Trump’s Victory Will Not Defeat Immigrants or Constitutional Rights
By Jackie Vimo, NILC economic justice policy analyst
NOVEMBER 10, 2016
Tuesday’s election signaled the start of a difficult period for immigrants in the United States. On the campaign trail, President-elect Trump said he would impose many policies that would tear communities apart, including mass deportations and a ban on Muslim immigrants. He made a lot of promises, but campaigning is not governing. In fact, Trump has already backtracked on his plan for a mass deportation initiative.
But Trump isn’t president yet. We have two-and-a-half months to make sure communities are prepared for whatever comes next. We strongly believe that his campaign promises would trample upon the civil and constitutional rights of many Americans and aspiring Americans, and we’ll use all the legal and political tools at our disposal to prevent the policies he actually enacts from harming our most vulnerable communities.
Trump may have won the election, but he did not erase the U.S. Constitution. One of the first steps you can take to protect your rights is to know what they are, because the Constitution protects everybody who lives in this country. And “everybody” includes immigrants who don’t have immigration documents.

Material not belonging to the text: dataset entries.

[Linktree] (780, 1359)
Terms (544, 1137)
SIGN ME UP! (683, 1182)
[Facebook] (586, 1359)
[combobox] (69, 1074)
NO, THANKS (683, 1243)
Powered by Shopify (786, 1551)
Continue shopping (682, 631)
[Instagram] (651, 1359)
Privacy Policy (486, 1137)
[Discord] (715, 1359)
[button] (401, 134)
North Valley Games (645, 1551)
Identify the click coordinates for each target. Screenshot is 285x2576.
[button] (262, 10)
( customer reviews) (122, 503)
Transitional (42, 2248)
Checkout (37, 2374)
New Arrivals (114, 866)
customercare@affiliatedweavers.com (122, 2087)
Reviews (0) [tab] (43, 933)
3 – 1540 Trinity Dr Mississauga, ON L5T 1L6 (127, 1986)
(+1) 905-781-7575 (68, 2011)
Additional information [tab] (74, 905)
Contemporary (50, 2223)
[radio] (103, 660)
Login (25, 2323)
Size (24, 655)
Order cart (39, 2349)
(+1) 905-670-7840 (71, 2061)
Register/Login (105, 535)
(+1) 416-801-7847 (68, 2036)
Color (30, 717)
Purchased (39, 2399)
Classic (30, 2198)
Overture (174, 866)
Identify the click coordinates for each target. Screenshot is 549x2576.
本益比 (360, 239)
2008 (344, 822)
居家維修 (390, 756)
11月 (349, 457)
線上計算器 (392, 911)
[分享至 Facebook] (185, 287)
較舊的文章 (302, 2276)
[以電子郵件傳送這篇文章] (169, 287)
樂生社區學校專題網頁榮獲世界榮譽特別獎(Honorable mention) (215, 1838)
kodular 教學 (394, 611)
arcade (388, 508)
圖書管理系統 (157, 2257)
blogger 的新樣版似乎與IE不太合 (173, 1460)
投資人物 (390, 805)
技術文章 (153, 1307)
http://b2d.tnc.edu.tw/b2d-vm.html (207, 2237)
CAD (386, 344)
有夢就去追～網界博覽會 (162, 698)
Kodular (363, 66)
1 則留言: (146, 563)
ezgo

- Officers from any law enforcement agency, including ICE and the Border Patrol, must show you their ID if you ask for it. You have the right to ask them to show you an identity document.
- You have the right to remain silent. You are not required to answer any questions or sign any papers about where you’re from or what your immigration status is.
- You have the right to call and speak with an attorney. Be prepared. Look up the phone number of a lawyer or organization that provides legal help to immigrants. Then memorize their phone number, or write it down and carry it with you wherever you go.
- Begin planning with your family tonight about what each of you will do if one of you is approached or detained by immigration or other law enforcement authorities.
We can also unite to stop Trump’s divisive rhetoric from becoming reality. Trump’s election was not a mandate to enact anti-immigrant policies. As the most unpopular president-elect in U.S. history, with the vast majority of U.S. voters still favoring letting immigrants stay, Trump is standing on a weak foundation.
Finally, get involved. If you aren’t already, become active in your local community. Local elected leaders are crucial allies when it comes to protecting all of us, even against bad federal policies. NILC is committed to working with immigrant communities to make sure states and localities pass more inclusive laws. Your neighbors and friends know first-hand the contributions refugees and immigrants make to everyone, and we will work hard to make sure those contributions are recognized.
This is not a time to sit on the sidelines, and we cannot let fear paralyze us. Now is the time to build bridges, to unify and strengthen our communities, and to show that immigrants have always been a crucial element of America’s greatness.